Best Guest Dumbass Move:
A nice elderly gentleman once asked me to come over to help him determine why his Phals were losing leaves. When I got there, he told me he was perplexed by the Phals' poor health. After all, he conscientiously added water to the crown of the plant daily, just like you would for a bromiliad!


----------



## bwester (Jun 13, 2006)

These are good yall, keep em coming.


----------



## streetmorrisart (Jun 13, 2006)

Um, I once had a roth too close to the window...one night there was a severe cold snap and, yup, frozen and then mush. I was very, very sad. Granted, it wasn't huge yet, but it was a wonderful cross.

I also (let's blame this one on the demon liquor) used those cornstarch-based peanuts at the bottom of paph pots. I caught site of the sticky, oozing crap coming out the bottoms before I'd made it through the table full of victims. (It also helped that one of my cats was playing with a peanut escapee and it was getting stuck to his mouth periodically...hard not to take note of that sight.)

Robin


----------



## Eric Muehlbauer (Jun 13, 2006)

Oh, the usual....not remembering to repot until the roots turn to mush....repotting a paph that happens to have a single healthy root and breaking it off...(a favorite of mine...)...or back in the days when I used bark, nearly wiping out my collection by using Rexius bark...(which my phrags actually loved) which had the most amazing ability to rot superfast, taking the roots with it...oh..and leaving splinters in your fingers during repotting...Take care, Eric


----------



## Marco (Jun 13, 2006)

Rick said:


> Breaking spikes are generally considered pretty dumbass and I've down that more than once (extra dumb).
> 
> The most recent event was when I went to staple a split seed capsule in a coffee filter and turned it upside down to get a better angle with the stapler. Lost almost all the seed.:sob:



Ok well I've had my dumbass share.
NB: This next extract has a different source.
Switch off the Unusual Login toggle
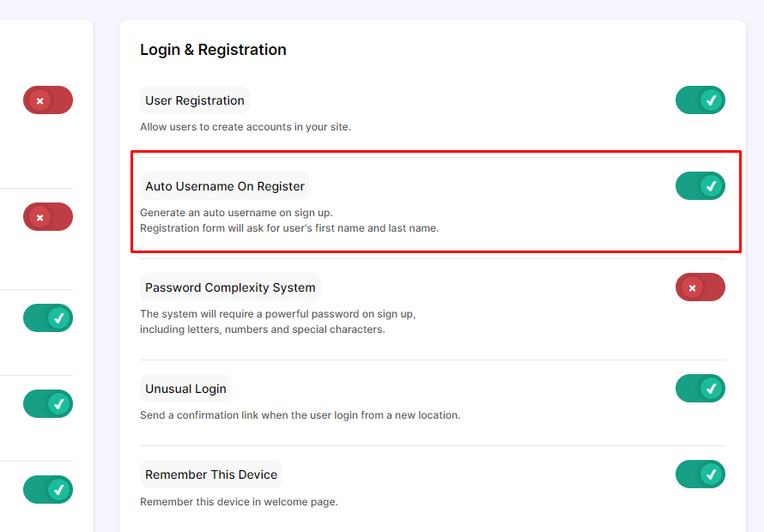The height and width of the screenshot is (532, 764). click(x=700, y=389)
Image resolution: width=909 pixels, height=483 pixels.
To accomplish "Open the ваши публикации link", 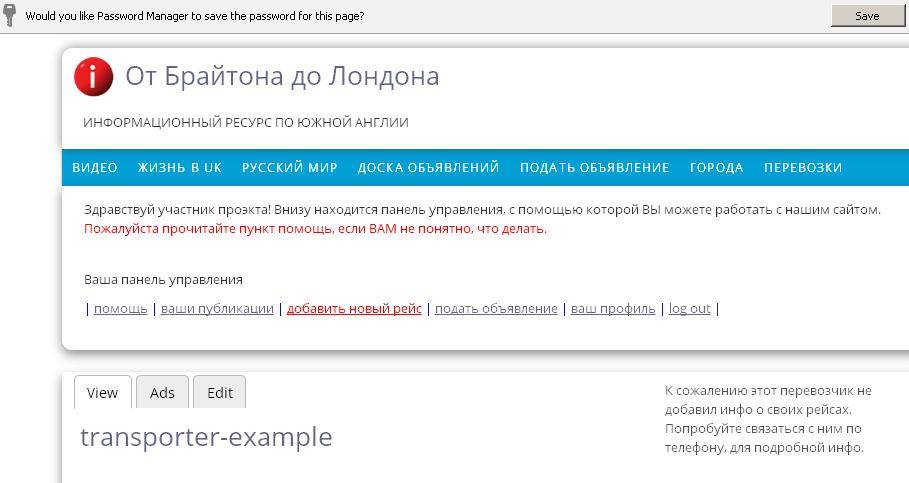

I bought a Bllra Tahoma Glacier at a local nursery and ended up break the spike while watering  . I dunno maybe the "the spike was to tall excuse may work". Because it was fairly tall .But yeah I learned my lesson. Always carry the plant in front of you at all times!oke:

Rick - I would've loved to that "oh $#!7" look on your face when you finally realized. lol oke:


----------



## Eric Muehlbauer (Jun 14, 2006)

Its good when you can be the beneficiary of another's dumbass mistake...When I first bought the haynaldianum mentioned in another post, the guy at the plant shop accidentally cut off the top bud while wrapping it...I got it for $15......When I asked him how much the plant in the ashtray was, I got a blooming Brassavola cuculatta for $5....and both those plants are still with me after more than 20 years....Take care, Eric


----------



## orchids3 (Jun 15, 2006)

*Done dumb things too!*

Like the time I used Tri Sodium Phosphate on the plants instead of Epsom Salts - Had sterile pots but dead plants.


----------



## patrix (Nov 2, 2006)

*big pots mean big orchid plants*

Hello my name is Patrix and I am an overly large potter. It worked with house plants so my mistake was naive but honest, I have killed many orchids until I became enlightened and joined the AOS and a local orchid group. Now I have many giant empty pots, crypts and mausoleums for pinecones behind the greenhouse


----------



## NYEric (Nov 3, 2006)

I've killed more orchids than I can count but.. a few years ago I came up w/ the brilliant idea to put a tray full of nice Catt hybrids from World of Orchids on the roof [black roofing] w/ a green glame' mesh 'shade cloth' one summer day. Woo, fried, dyed, and layed to the side. It looked like they were barbequed! :sob:


----------